Top of DATA SUPPLIED

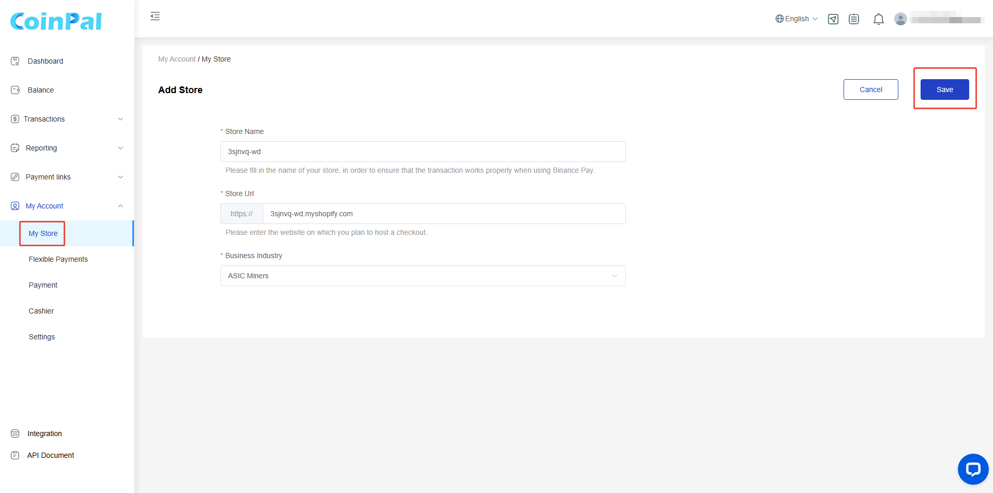Open the live chat bubble
Screen dimensions: 993x493
tap(973, 469)
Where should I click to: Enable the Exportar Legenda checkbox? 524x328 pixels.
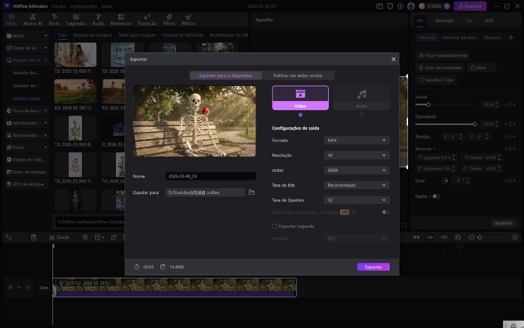(x=274, y=226)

Bottom of DATA SUPPLIED

REQUIRED ACTION: From the line containing "Where should I" through the last line of the entries, both included, print each line exactly and omit any picture.

SOLUTION TO THE PROBLEM:
Where should I click to: Enable the Exportar Legenda checkbox? 524x328 pixels.
(x=274, y=226)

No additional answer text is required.